● **ASSIGNMENT**
Only the lines from the line containing "This screenshot has height=1225, width=980." to the end of the material belong in the copy; set them down exactly, without pictures.

####################

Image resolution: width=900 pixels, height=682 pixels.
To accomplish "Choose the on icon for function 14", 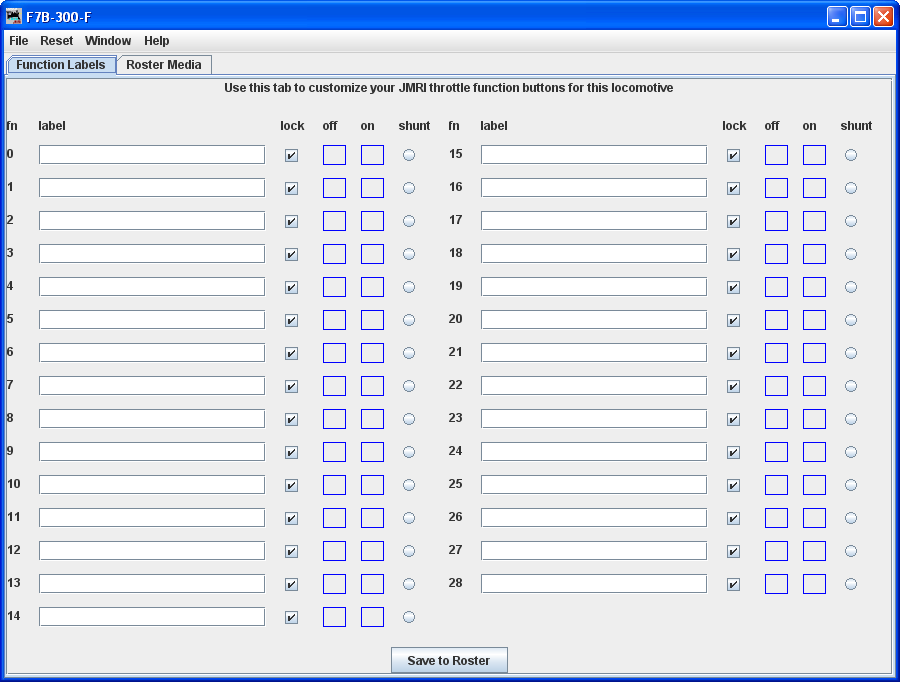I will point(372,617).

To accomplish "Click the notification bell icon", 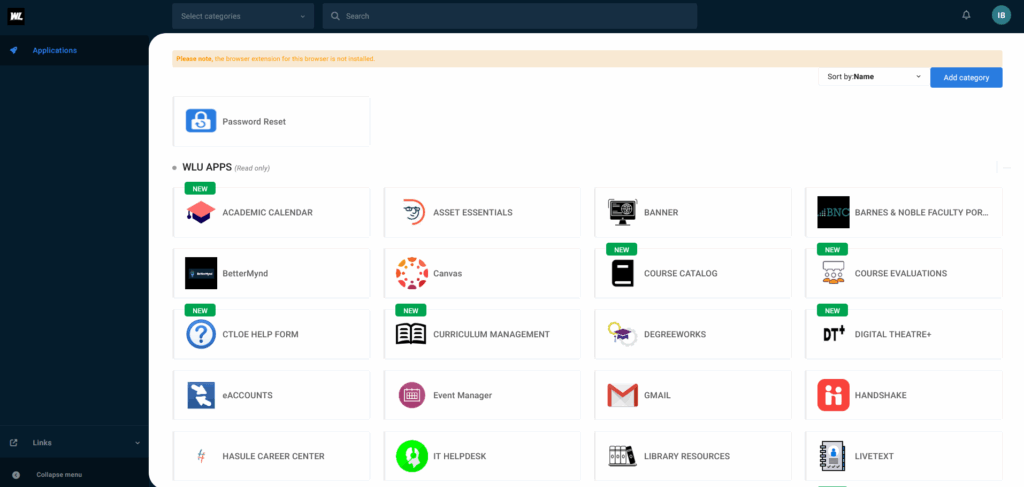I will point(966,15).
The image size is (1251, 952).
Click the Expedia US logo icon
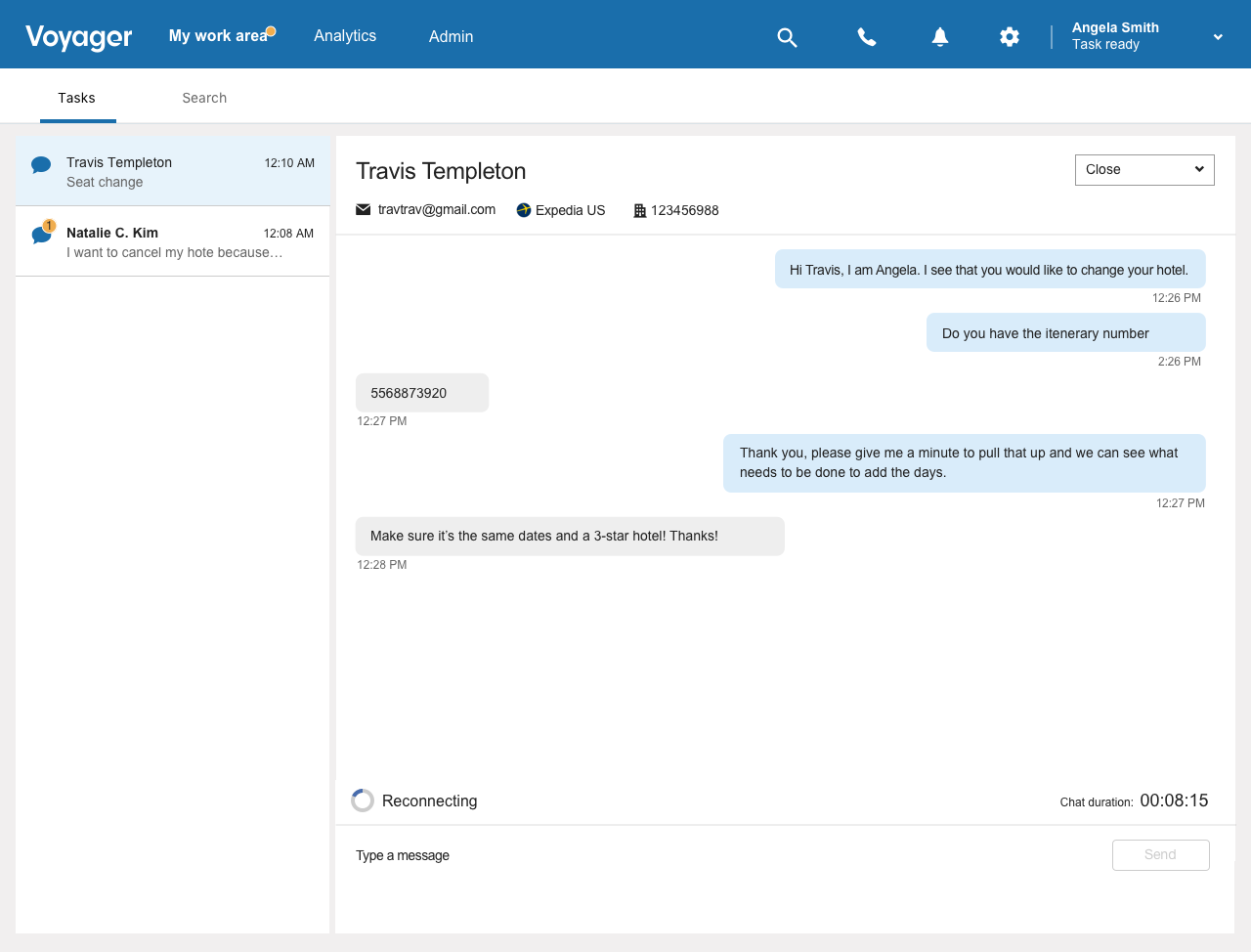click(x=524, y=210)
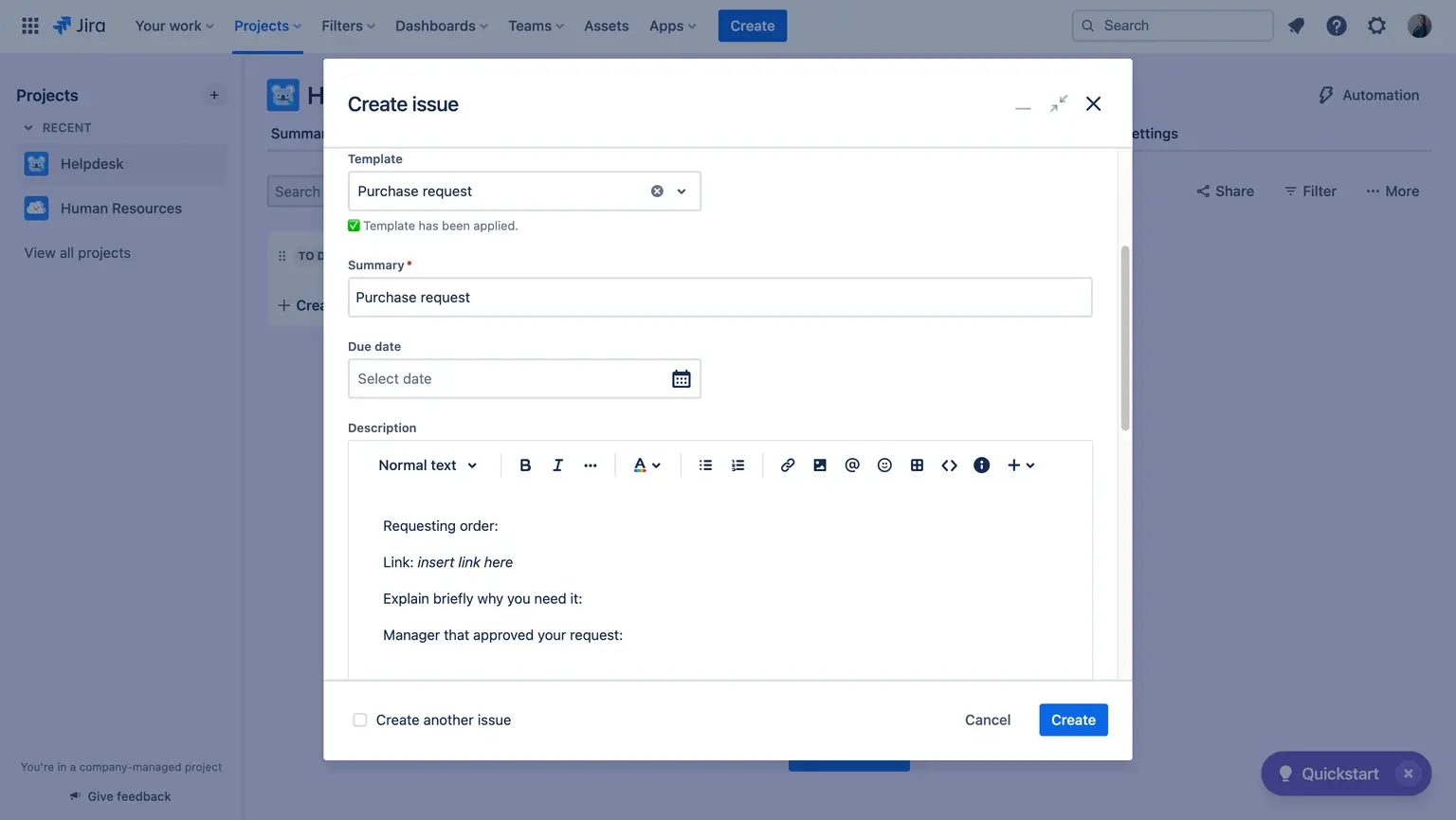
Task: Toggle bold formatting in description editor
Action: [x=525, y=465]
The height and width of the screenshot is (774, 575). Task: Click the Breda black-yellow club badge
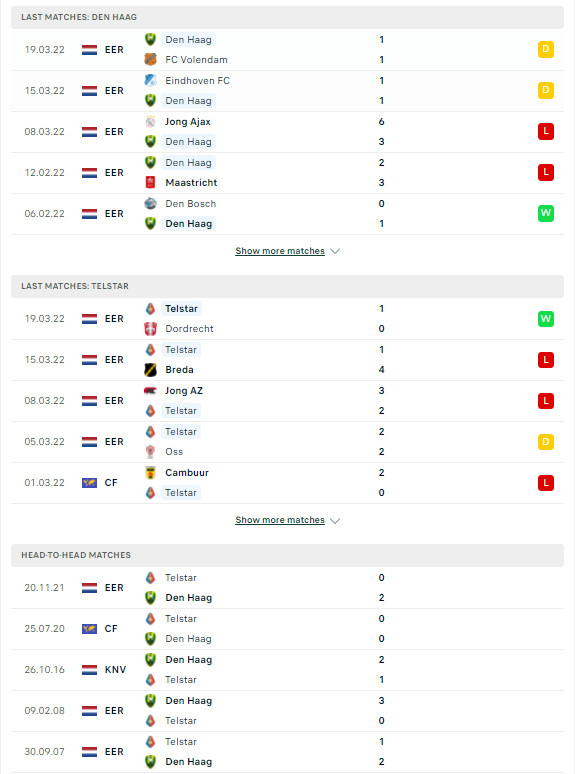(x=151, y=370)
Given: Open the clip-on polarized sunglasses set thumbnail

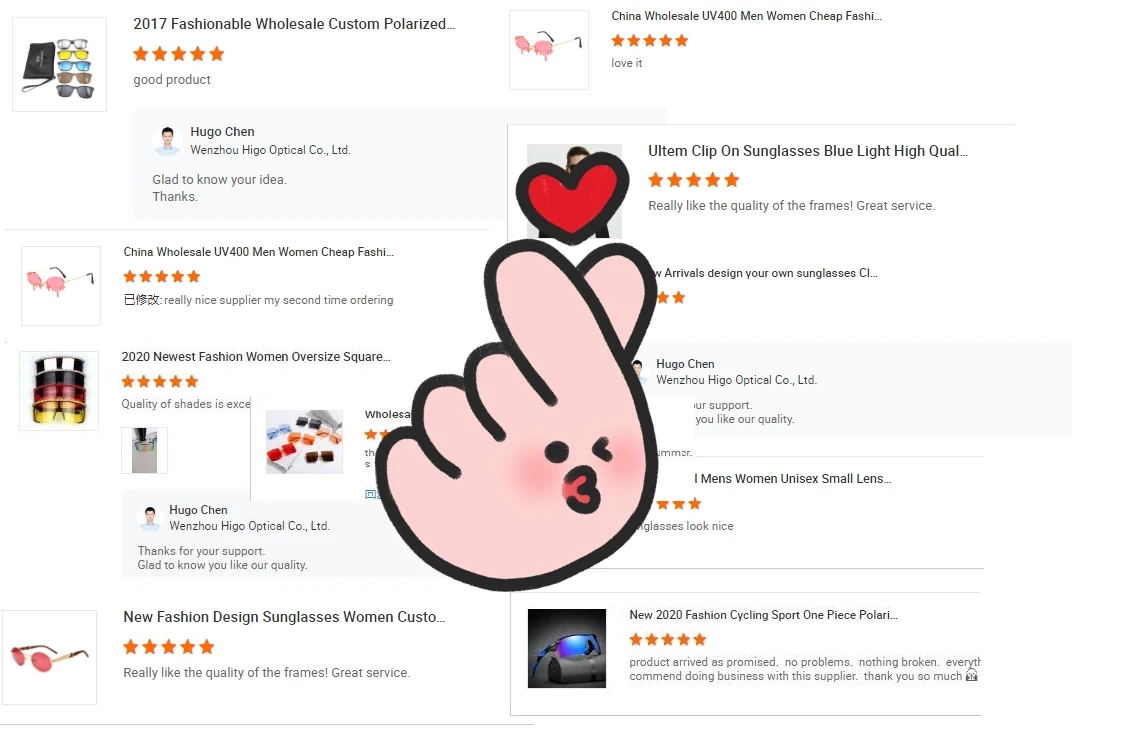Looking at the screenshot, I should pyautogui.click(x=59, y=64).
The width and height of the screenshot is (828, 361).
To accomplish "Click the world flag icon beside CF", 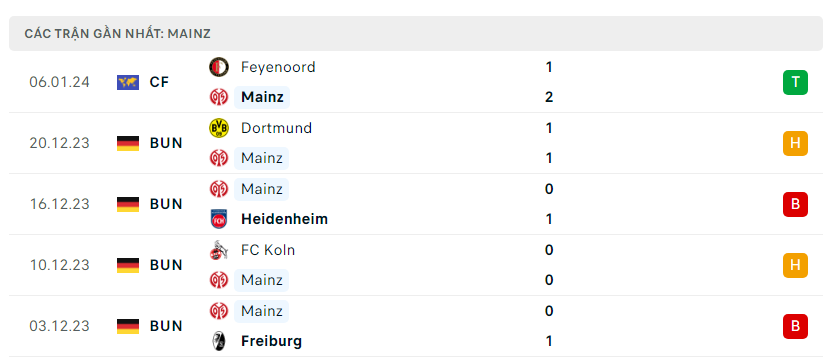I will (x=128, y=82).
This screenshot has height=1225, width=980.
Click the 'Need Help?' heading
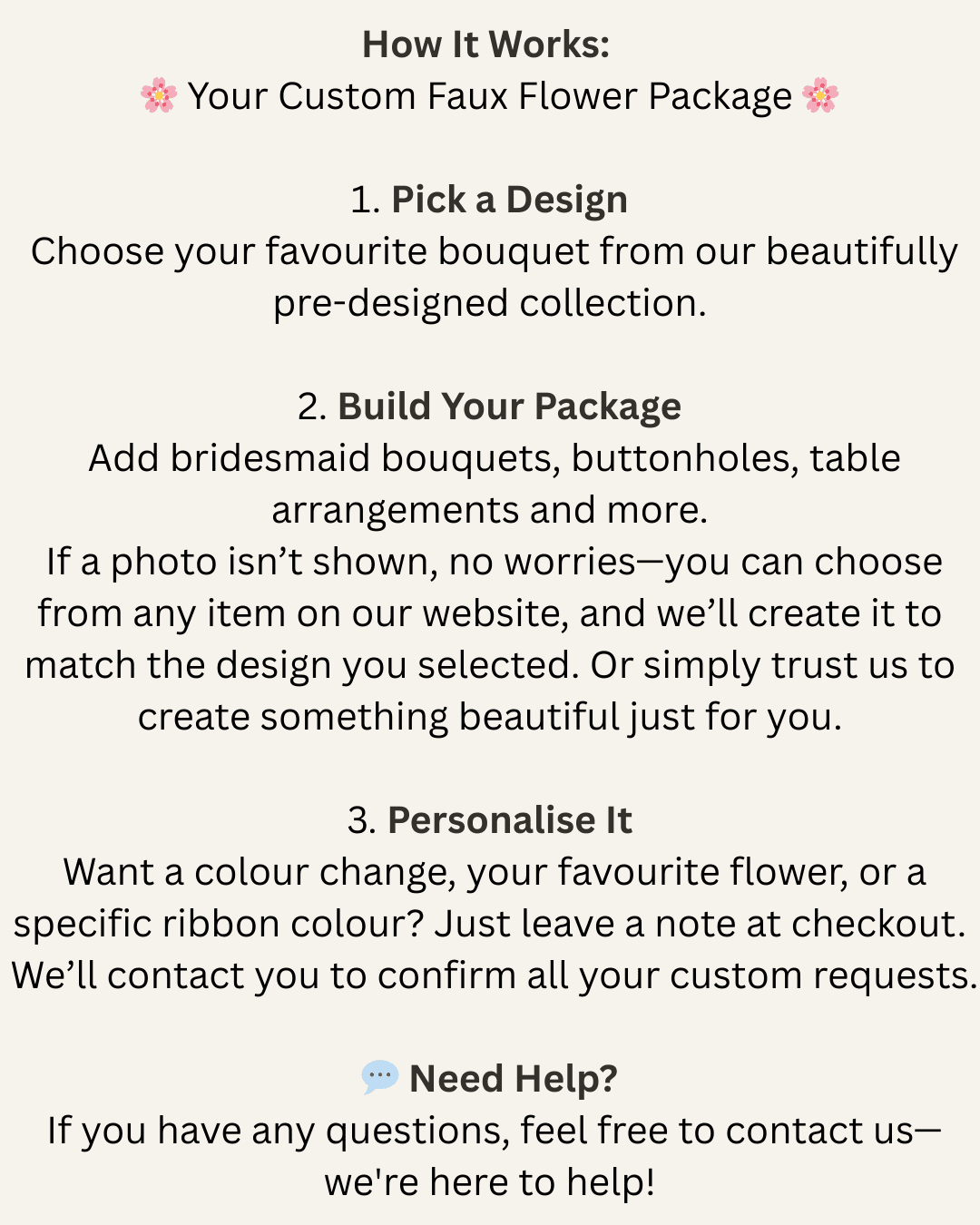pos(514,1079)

####################

● **ANSWER SPACE**
This screenshot has height=1225, width=980.
Click the 'Need Help?' heading
pos(514,1079)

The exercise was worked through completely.